# What is asked
1. Decide whether each statement, (a), (b) and (c), agrees with the post on preparedness projects. Answer yes or no for each, and quote the words of the post that decide it.

(a) All of the projects in the list are low budget.
(b) The rocket heater has to be built from paint cans.
(c) The homemade survival bars are said to have a shelf life of more than 20 years.
2. Write the next part of the post on preparedness projects, picking up right after its final sentence.

My friend Stephanie over at DIY Projects posted this great article on 36 Preparedness Projects you can start today, and I just had to share a few of them with you!
Check them out below:
Have some extra time and looking for some cool projects? Need a preparedness project you can do this weekend, or even several? Hoping to learn a new skill in the process?
Look no further. I’ve spent a lot of time lately researching cool projects, and I want to share with you these 36 great weekend preparedness projects I found. It was hard to decide, though. I found a ton of good ones. I may have to do a series like this.
Some are projects on the diyready.com site, some on other sites I like.
Preppers, survivalists, and anyone who wants to be a little more prepared at the end of the day can get a lot from making these.
All of these projects are low budget, many practically free. Most will not take more than a couple of hours, and some are faster than that.
Try them out and let me know what you think. I certainly know I learned a lot from trying them, and am happy to feel so much better prepared.
Here are my:
Top 36 DIY Weekend Projects for Preparedness and Survival:
1. Make a rocket heater
You can use paint cans for this, or you can use soup cans. Rocket heaters get super hot. Check it out.
2. Make your own homemade survival bars
Perfect for stocking your emergency kits as well as taking on camping trips. These have a long shelf life- 20+years, but I have to admit, I have been eating mine as snacks.
3. Learn how to make green cleaners
DIY Cleaners are much less expensive and good for the environment.

# Given entries
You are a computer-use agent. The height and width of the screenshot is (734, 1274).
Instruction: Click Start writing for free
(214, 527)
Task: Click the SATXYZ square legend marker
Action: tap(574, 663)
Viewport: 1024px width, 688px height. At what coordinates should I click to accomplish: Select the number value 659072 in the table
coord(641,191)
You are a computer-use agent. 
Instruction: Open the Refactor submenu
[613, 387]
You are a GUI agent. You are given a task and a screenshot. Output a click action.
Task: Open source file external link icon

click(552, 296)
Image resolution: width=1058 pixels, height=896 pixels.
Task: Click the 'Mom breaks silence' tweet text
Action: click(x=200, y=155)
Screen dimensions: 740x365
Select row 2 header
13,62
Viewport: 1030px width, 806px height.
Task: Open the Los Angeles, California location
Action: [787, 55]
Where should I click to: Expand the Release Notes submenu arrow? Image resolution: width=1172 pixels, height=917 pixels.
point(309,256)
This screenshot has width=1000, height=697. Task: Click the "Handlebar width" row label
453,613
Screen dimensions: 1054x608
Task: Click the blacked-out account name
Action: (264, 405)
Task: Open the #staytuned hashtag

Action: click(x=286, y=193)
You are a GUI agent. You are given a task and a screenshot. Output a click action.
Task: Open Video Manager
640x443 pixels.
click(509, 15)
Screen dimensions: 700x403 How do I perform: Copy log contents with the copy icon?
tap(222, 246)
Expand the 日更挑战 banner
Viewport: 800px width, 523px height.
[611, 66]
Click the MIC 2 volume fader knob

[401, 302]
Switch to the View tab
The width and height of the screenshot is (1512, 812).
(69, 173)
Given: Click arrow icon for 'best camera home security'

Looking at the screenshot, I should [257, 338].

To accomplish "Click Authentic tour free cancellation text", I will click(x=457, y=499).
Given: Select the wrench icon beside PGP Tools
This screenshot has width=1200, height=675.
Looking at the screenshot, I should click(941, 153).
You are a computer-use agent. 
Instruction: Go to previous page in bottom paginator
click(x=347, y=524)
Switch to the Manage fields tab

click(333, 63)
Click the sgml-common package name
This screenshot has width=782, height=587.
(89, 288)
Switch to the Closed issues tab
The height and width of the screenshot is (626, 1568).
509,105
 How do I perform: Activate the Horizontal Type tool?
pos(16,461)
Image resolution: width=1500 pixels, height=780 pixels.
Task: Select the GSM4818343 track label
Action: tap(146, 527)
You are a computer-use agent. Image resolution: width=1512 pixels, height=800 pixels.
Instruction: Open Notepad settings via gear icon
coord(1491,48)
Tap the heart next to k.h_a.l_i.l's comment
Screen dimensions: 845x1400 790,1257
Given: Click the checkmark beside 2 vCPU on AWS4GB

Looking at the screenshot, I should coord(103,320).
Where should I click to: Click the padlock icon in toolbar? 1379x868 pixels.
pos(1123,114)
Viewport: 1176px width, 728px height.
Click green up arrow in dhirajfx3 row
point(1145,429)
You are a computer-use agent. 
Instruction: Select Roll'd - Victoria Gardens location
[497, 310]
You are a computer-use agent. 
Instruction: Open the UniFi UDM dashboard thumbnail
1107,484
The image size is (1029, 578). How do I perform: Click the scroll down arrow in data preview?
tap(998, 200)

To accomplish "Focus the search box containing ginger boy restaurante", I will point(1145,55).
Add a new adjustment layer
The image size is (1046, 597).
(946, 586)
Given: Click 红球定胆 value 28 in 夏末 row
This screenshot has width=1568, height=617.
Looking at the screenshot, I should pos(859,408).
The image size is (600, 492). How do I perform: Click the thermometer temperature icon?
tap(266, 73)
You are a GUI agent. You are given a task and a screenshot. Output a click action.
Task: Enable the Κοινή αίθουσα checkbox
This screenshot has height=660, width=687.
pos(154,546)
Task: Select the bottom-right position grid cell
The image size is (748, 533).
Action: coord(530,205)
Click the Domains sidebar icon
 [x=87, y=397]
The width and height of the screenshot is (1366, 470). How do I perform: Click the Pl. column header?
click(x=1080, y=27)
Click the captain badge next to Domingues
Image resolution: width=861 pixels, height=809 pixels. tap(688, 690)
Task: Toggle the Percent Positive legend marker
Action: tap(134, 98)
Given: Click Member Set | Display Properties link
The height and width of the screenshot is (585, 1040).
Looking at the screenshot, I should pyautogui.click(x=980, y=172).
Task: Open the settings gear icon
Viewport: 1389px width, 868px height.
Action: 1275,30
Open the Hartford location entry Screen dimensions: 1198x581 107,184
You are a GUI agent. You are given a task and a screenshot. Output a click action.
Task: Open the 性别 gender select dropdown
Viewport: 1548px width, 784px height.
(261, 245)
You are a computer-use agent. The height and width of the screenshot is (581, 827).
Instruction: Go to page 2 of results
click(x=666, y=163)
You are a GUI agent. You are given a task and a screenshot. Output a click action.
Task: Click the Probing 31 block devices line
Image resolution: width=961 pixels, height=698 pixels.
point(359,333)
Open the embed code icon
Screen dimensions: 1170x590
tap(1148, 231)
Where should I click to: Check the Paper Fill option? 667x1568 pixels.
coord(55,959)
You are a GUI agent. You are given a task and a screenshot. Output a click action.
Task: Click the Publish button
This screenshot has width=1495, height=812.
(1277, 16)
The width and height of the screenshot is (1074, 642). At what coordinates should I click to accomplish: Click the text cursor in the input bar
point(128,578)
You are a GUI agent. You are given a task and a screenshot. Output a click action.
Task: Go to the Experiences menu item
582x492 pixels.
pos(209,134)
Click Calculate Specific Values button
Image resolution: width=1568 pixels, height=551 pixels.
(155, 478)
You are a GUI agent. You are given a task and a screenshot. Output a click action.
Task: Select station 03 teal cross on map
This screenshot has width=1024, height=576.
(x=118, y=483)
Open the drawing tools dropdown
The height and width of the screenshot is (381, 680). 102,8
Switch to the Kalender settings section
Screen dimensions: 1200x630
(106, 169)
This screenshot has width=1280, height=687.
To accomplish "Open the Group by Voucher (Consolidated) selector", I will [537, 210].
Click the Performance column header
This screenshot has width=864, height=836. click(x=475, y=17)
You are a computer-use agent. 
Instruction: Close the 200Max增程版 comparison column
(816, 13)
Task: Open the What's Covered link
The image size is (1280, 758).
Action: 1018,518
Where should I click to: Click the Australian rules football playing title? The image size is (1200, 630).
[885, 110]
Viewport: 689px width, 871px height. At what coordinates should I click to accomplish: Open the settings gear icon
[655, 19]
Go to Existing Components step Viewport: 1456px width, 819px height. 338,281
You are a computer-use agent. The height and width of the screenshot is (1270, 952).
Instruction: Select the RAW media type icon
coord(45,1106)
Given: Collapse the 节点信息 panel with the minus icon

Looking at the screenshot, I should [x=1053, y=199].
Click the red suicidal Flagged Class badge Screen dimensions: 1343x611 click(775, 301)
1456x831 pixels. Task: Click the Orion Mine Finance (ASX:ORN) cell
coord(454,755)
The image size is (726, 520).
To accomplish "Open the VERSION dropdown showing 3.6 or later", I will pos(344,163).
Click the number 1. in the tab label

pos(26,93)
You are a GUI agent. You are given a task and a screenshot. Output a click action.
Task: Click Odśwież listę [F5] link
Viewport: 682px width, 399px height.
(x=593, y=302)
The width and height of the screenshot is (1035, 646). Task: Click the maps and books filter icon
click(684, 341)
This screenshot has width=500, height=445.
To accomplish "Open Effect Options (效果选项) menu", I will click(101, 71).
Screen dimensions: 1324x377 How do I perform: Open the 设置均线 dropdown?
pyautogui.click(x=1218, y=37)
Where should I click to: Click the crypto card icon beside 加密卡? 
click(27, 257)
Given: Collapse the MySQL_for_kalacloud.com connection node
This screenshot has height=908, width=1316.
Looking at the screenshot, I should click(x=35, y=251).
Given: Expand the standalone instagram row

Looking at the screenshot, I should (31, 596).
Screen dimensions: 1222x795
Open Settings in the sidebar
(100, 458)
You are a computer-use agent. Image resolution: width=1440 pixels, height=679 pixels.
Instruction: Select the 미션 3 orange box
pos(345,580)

# Outputs in order
1.
(a) Yes: "All of these projects are low budget, many practically free."
(b) No: "You can use paint cans for this, or you can use soup cans."
(c) Yes: "These have a long shelf life- 20+years"

2.
4. Add some “earthquake proofing” to your food storage shelving.
Learn how just a few changes can help you store you food more safely. I was surprised to learn some of these.
5. Make a DIY Pallet Smoker: How to Build A Smokehouse
For less than $100, you can build your own DIY Smoker. This is awesome, big enough to smoke an entire animal! We are about to smoke meat in it and make another cool DIY and video. Follow us on Facebook to get latest updates.
6. Learn how to make fire starters
This is a fun little project, really fast, with impressive “fire” power.
7. Learn how to make a paracord belt
This is a rescue belt. Learn how to make one, and you will have the fastest quick deploy belt I could find- it uses Slatt’s rescue weave and gives you instant access to 1o0 feet of paracord.
These are just the first 7 projects you can start (and finish) this weekend to help you be more prepared.
Want to see the other 29?
Check them out over on Stephanie’s blog DIYready.com:
36 DIY Projects for Preparedness and Survival
Do you want to add your own projects?
Leave a comment below and let me know about them!
I to have learned a few tricks in my day. Take a old tuna fish can rinse it out. Cut along piece of cardboard then roll the cardboard up. With you tube of cardboard cut a piece off the bottom the same height as your can. Let it uncoil in the can. Pour wax into your can over the cardboard. Aftdr it sets up you have a little burner. If you take a metal coffee can an poke vent holes in it then you put the burner inside you have a grill top.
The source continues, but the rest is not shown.